Barbell LungesIsolation exercise, Free weights
- Thigh: Quadriceps
(Musculus quadriceps femoris)
- Buttocks: Large gluteus maximus
(Musculus gluteus maximus)
Barbell Lunges is a suitable substitute for similar exercises in or as a supplement to various training plans.
Barbell Lunges: Basics and alternatives
Involved main muscle groups:
The barbell lunge is a great alternative to the classic lunge without equipment and the dumbbell lunge. With this exercise, you add the extra weight of a barbell on your shoulders, providing an even greater challenge for your hamstrings as you step forward.
This variation is often seen in the gym for strength training, as it’s more convenient to increase the weight with a barbell than with dumbbells.
The muscle groups targeted are the same as with the other two forms. With the barbell lunge, you mainly train your quadriceps (front thigh) and gluteus maximus (butt).
Before attempting the barbell lunge, try the exercise without equipment or with dumbbells. This helps you establish balance and ensures you can perform the exercise properly with heavier weights later on.
Besides the barbell, you’ll need some space to step forward. A bigger step engages your glutes more, while a smaller step focuses on your front thigh.
The added weight on your shoulders means you’ll need to stabilize your upper body more than with the other variations. This helps strengthen not only your legs and butt, but also your core, including your stomach and back.
Start with the barbell in the rack, set slightly below shoulder height. To protect your neck, wrap a towel around the bar or use a neck pad.
Stand in front of the barbell rack. Duck under the barbell, positioning it on your shoulders. Grip the bar firmly with both hands. Stand up, lifting the barbell out of the rack.
Step away from the rack, feet hip-width apart. Keep your hands on the bar throughout the exercise.

Exercise data →
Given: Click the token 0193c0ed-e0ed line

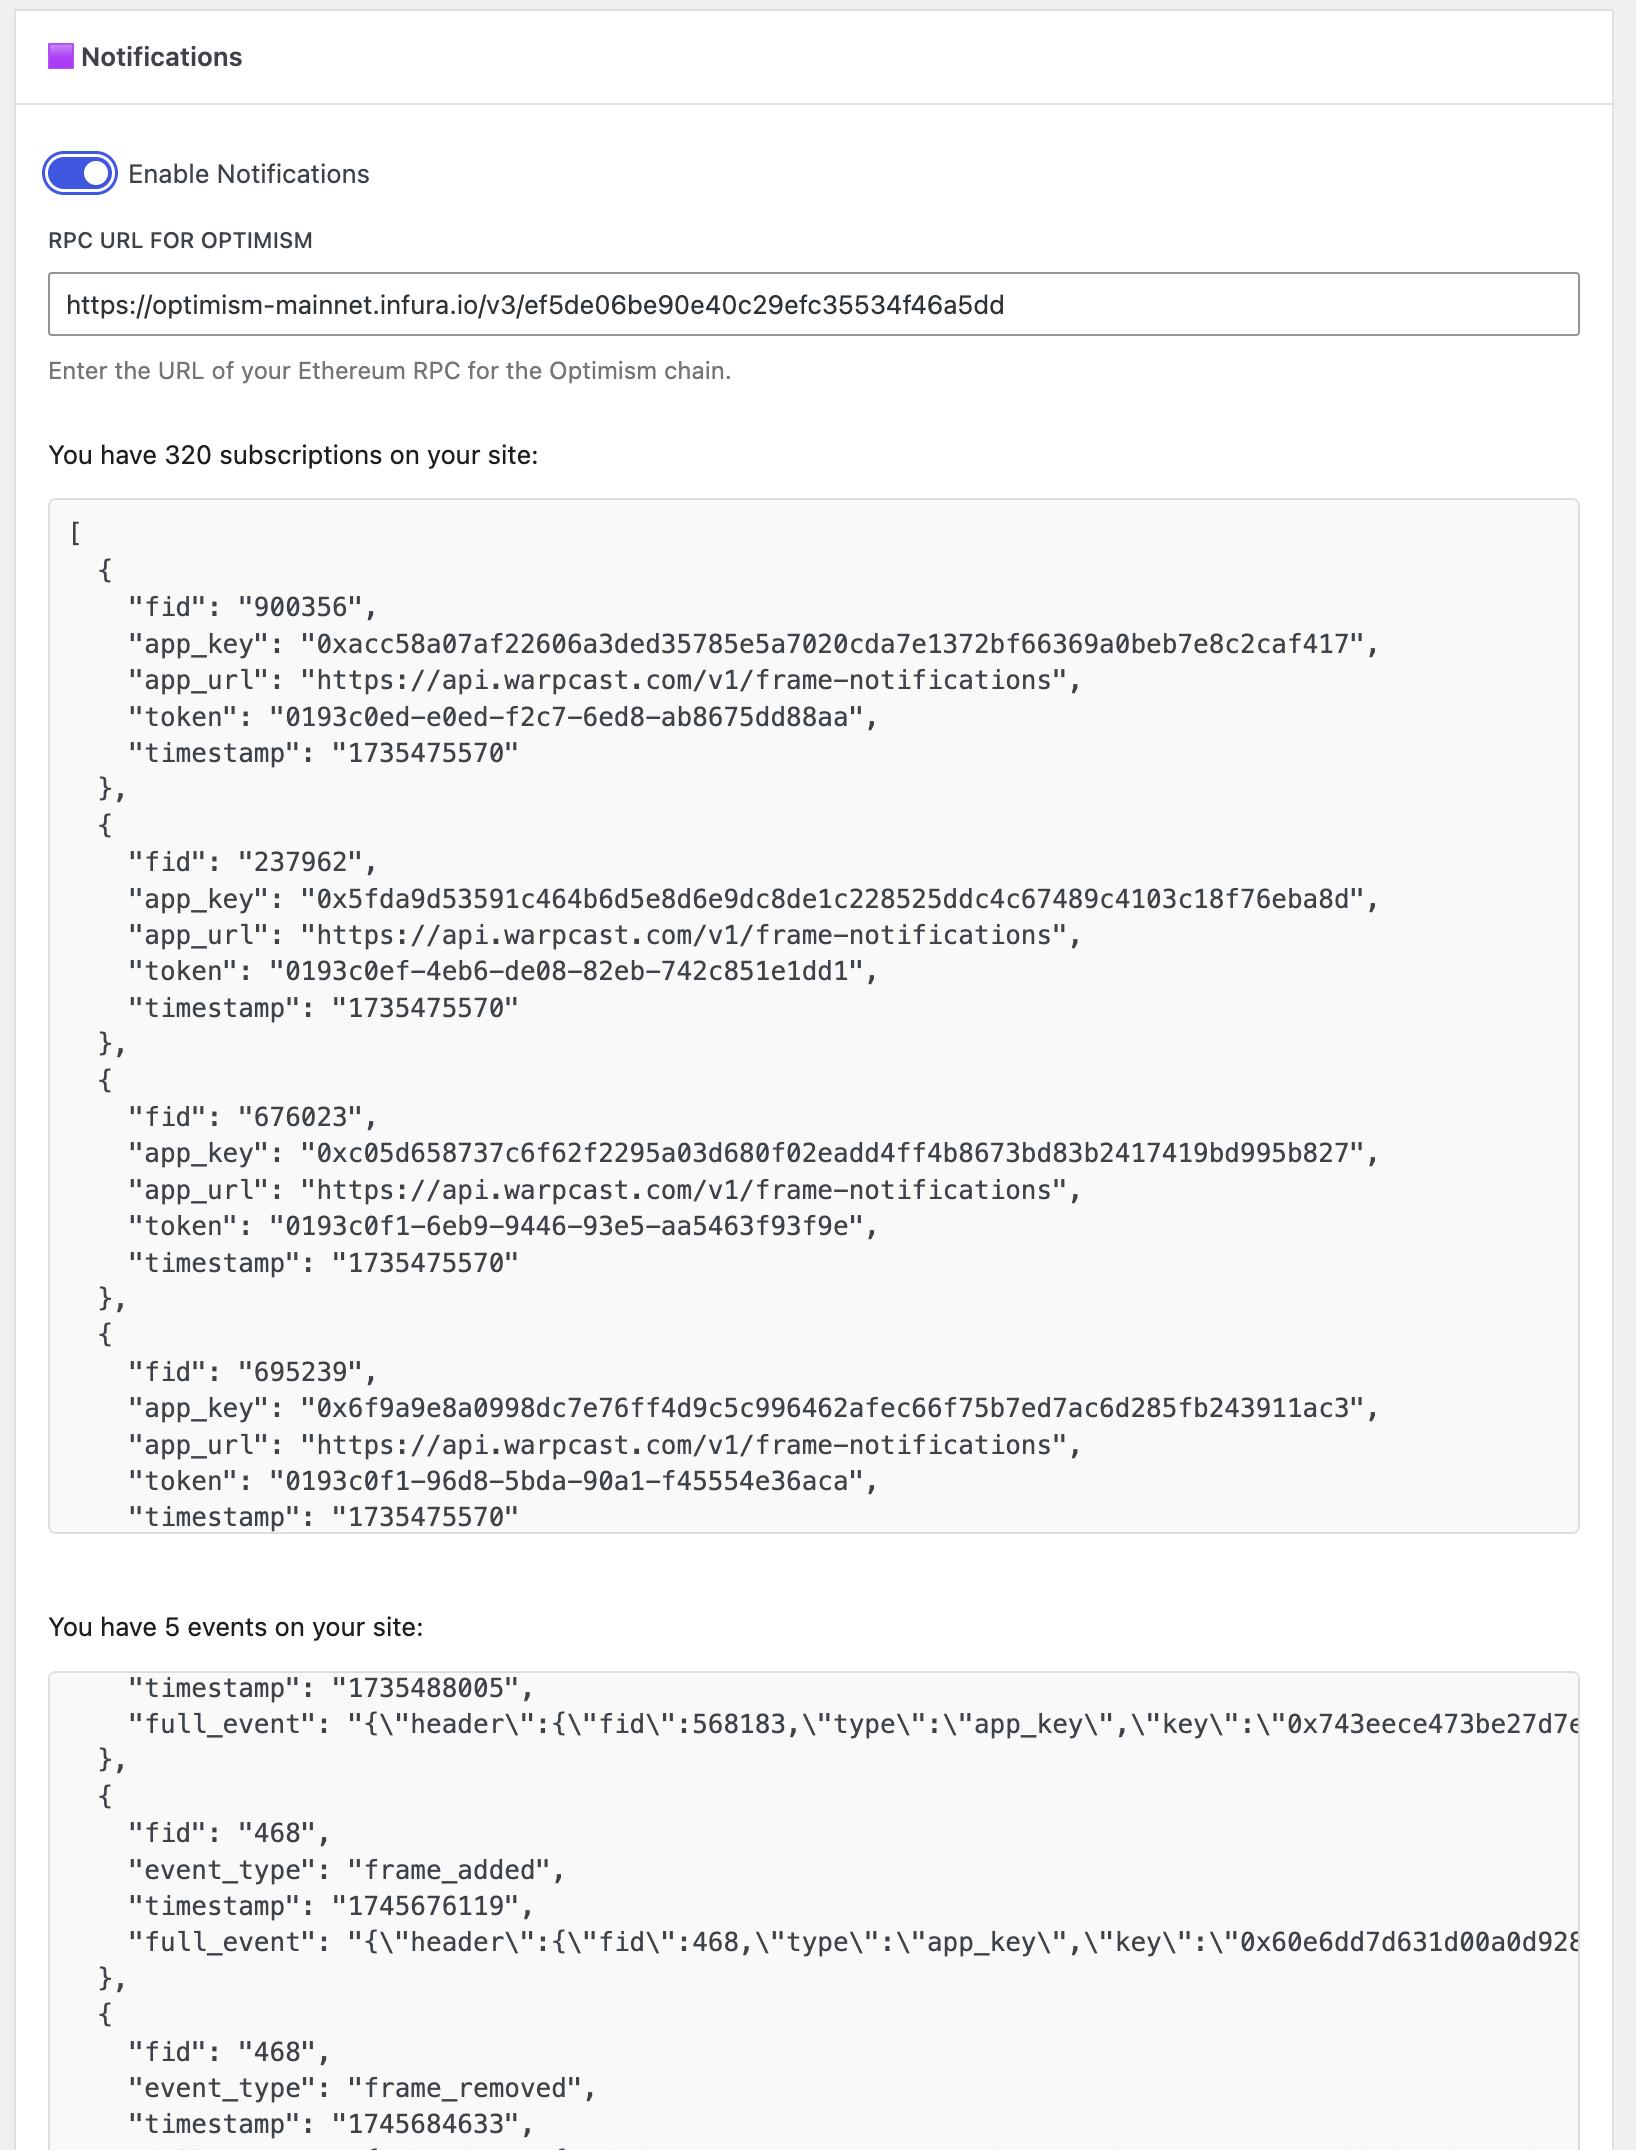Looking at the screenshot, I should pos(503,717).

==

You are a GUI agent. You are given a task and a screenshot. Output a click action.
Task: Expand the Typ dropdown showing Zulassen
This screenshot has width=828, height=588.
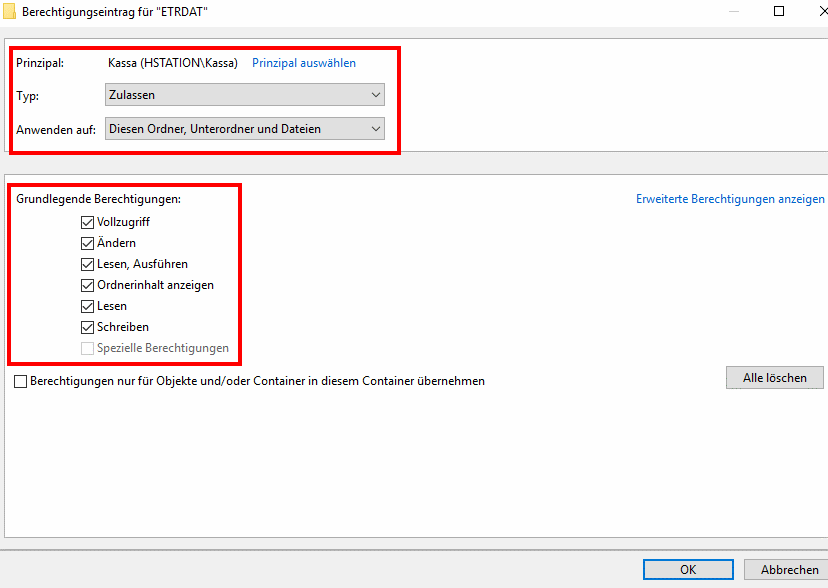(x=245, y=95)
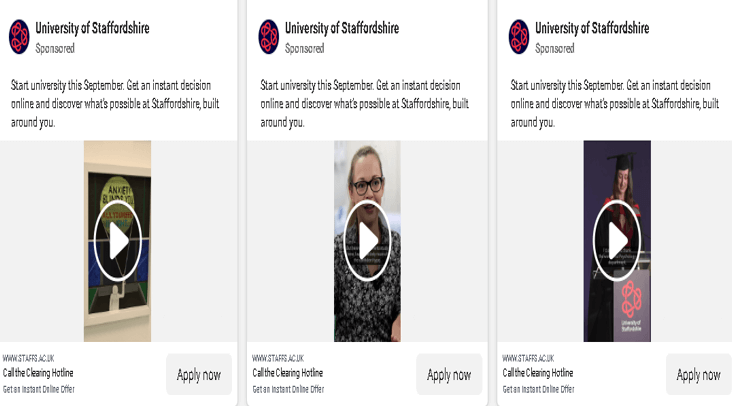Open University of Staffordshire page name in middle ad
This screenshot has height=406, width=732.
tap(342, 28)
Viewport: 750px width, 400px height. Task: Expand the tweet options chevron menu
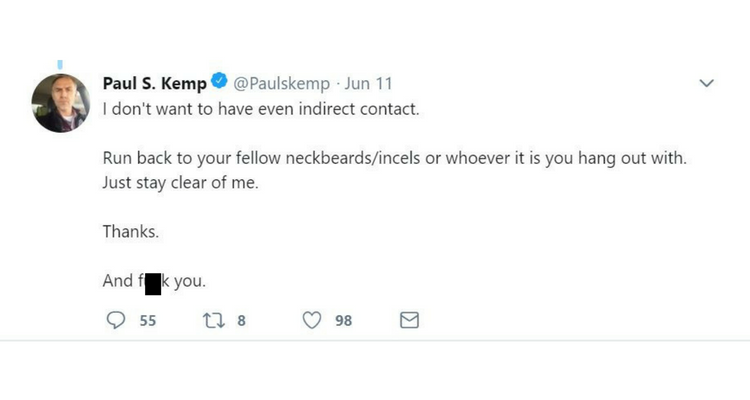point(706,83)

* * *

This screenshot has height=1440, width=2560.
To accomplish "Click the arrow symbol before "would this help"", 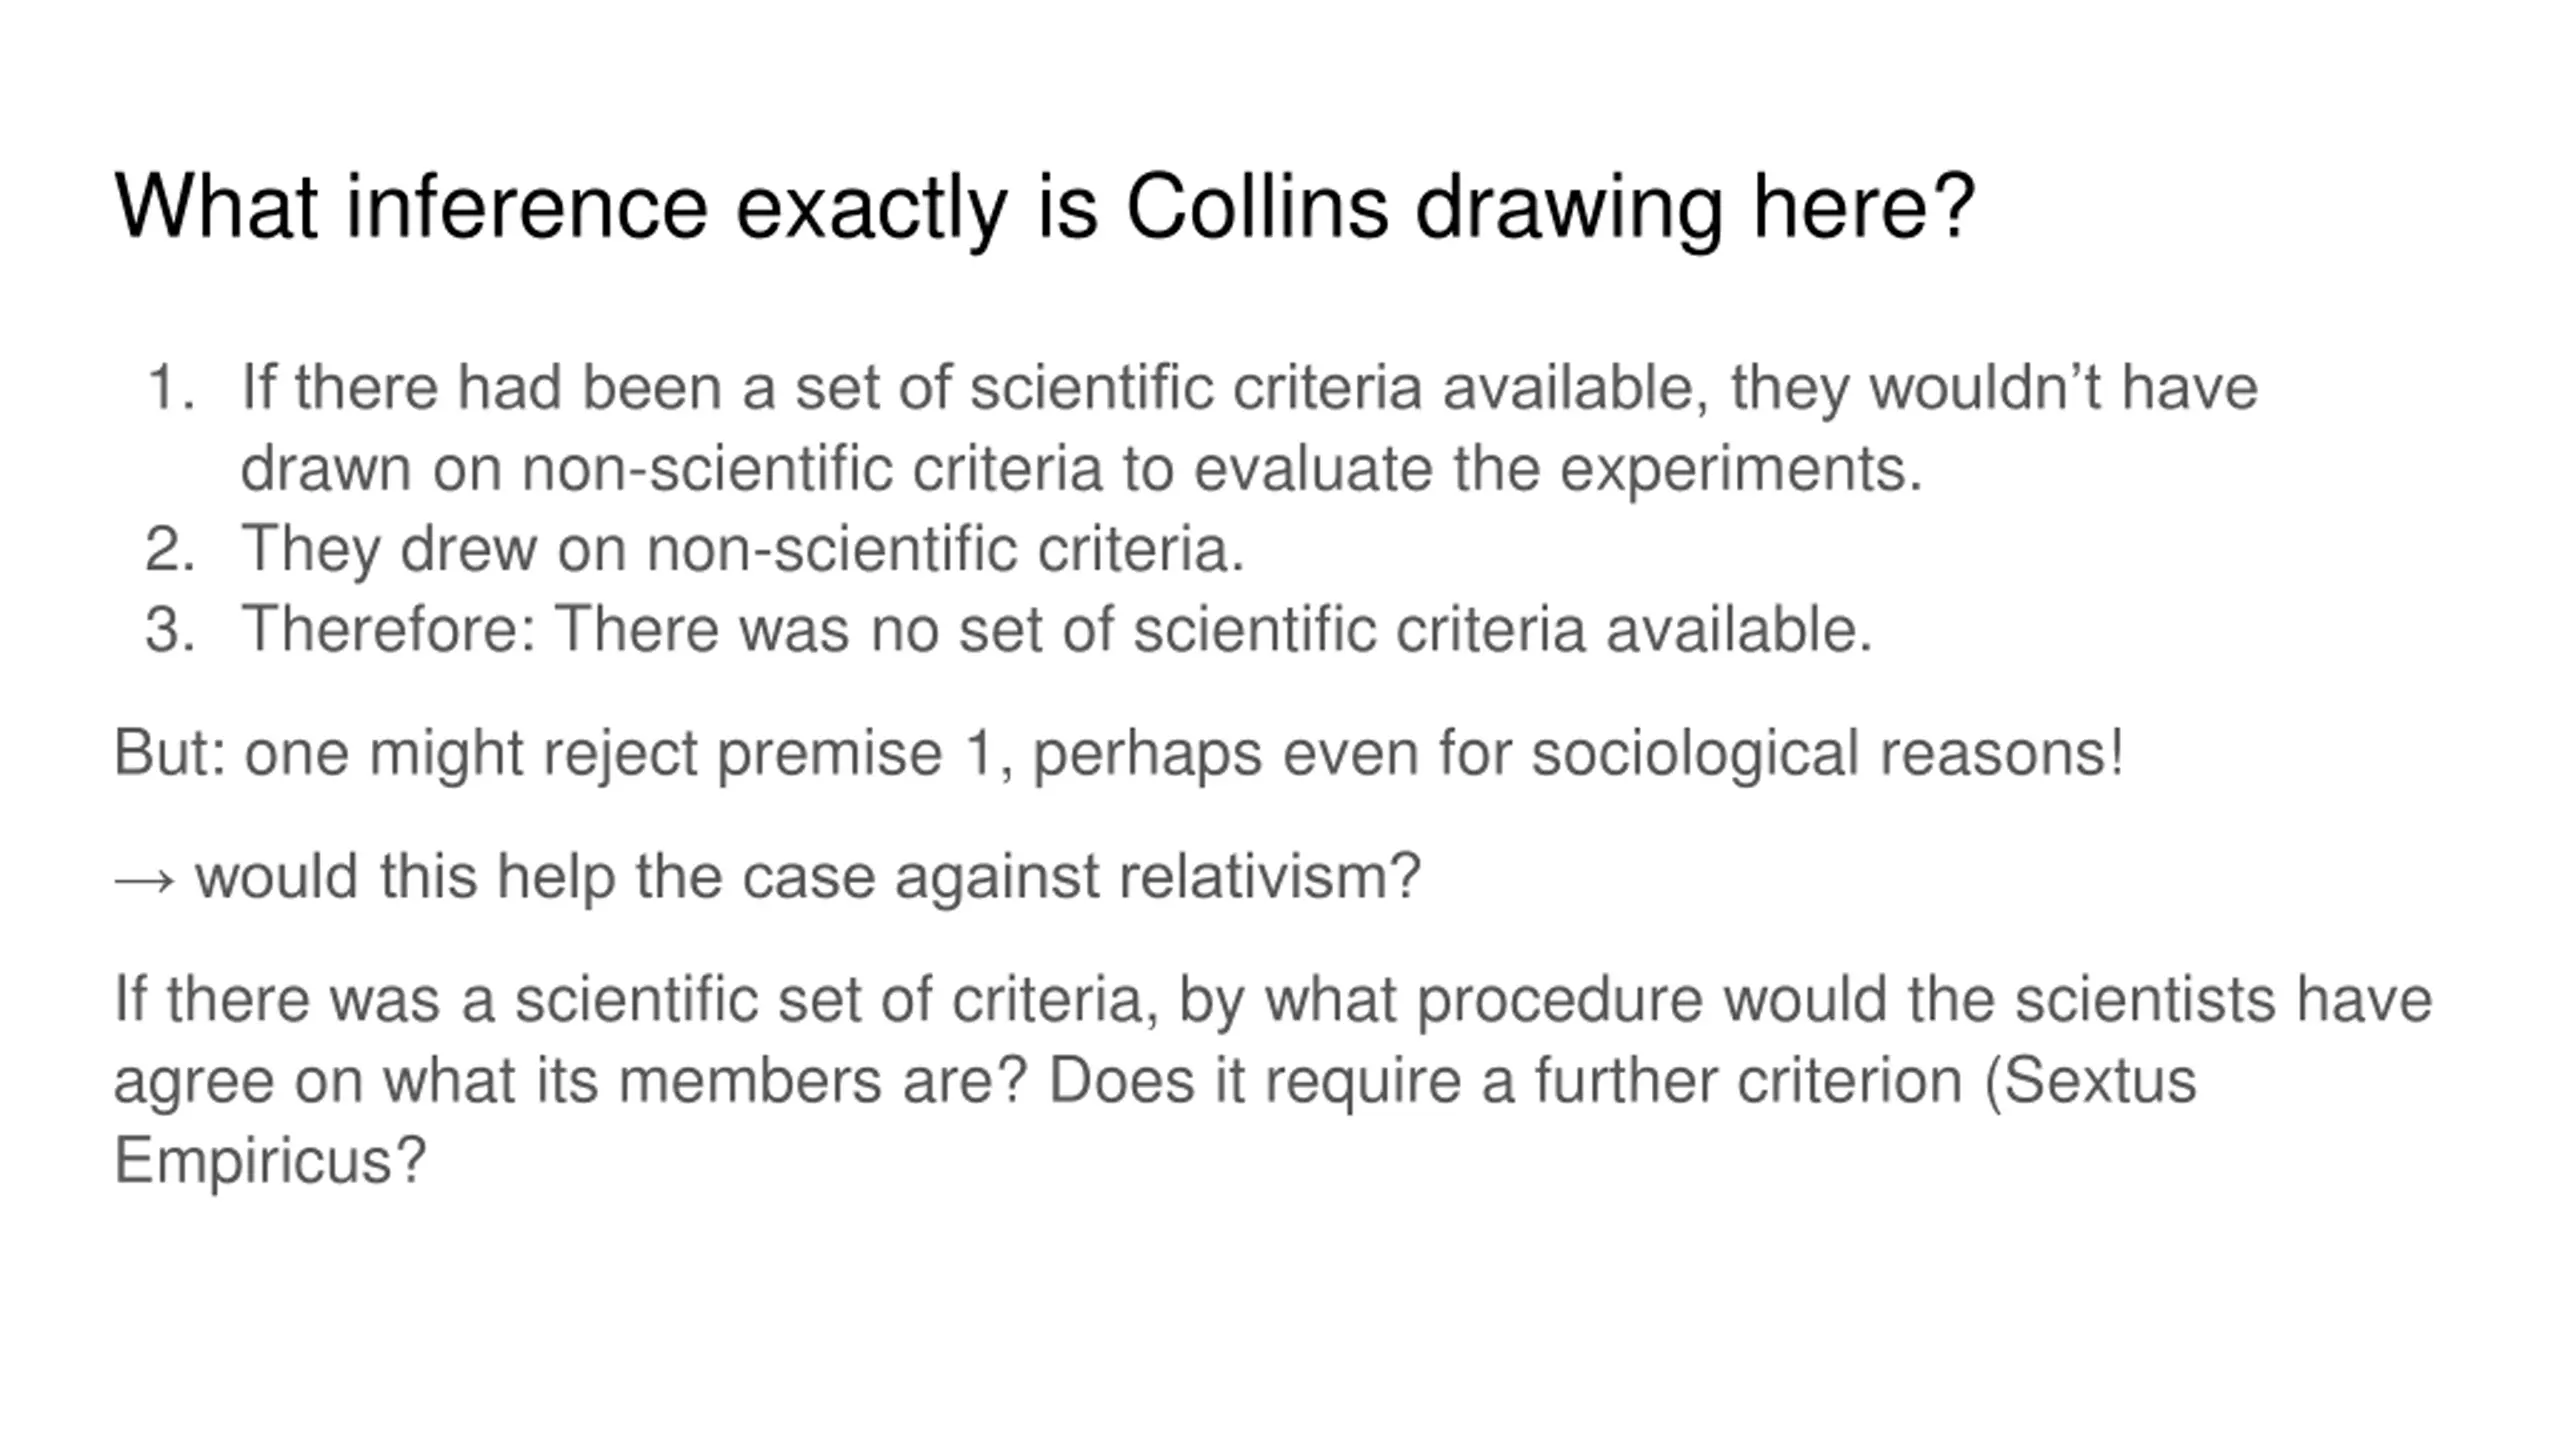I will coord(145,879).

Problems to solve →
[a] Which pieces of equipment does the barbell lunge text mention? List each one.
[b] Can you write the next part of the barbell lunge text, picking up after its last sentence?

Numbered responses →
[a]
- Barbell
- Dumbbells
- Barbell rack
- Towel
- Neck pad

[b]
Take a big step forward with both feet pointing straight. Plant your front foot firmly, and balance on your back toes. Your back leg stabilizes your body while your front leg bears the weight.
Lower your torso straight down. Keep your front knee behind your toes. Aim for a 90-degree angle between your upper and lower legs. Your back knee should hover just above the floor.
Push off the ground with your front leg, explosively but controlled. Maintain stability during the movement. If you struggle, use less weight.
Either continue with the same leg, switching at the end, or alternate legs with each rep. Return the barbell to the rack when finished.
Make sure the barbell is centered on your shoulders for even weight distribution and to avoid straining your core. Don’t use too much weight, as it can affect your balance. Again, practice lunges without a barbell first.
Keep your upper body upright throughout the exercise. Poor form can cause discomfort and compromise stability.
Even if you’re a lunge pro, use a mirror to check your form during the barbell version.
Your step length shouldn’t be too long or too short. Ensure your front knee doesn’t extend past your toes as you lower, and your back knee doesn’t touch the floor. Never rest your knee on the ground, as it reduces the training effect and is harmful to your knee joint.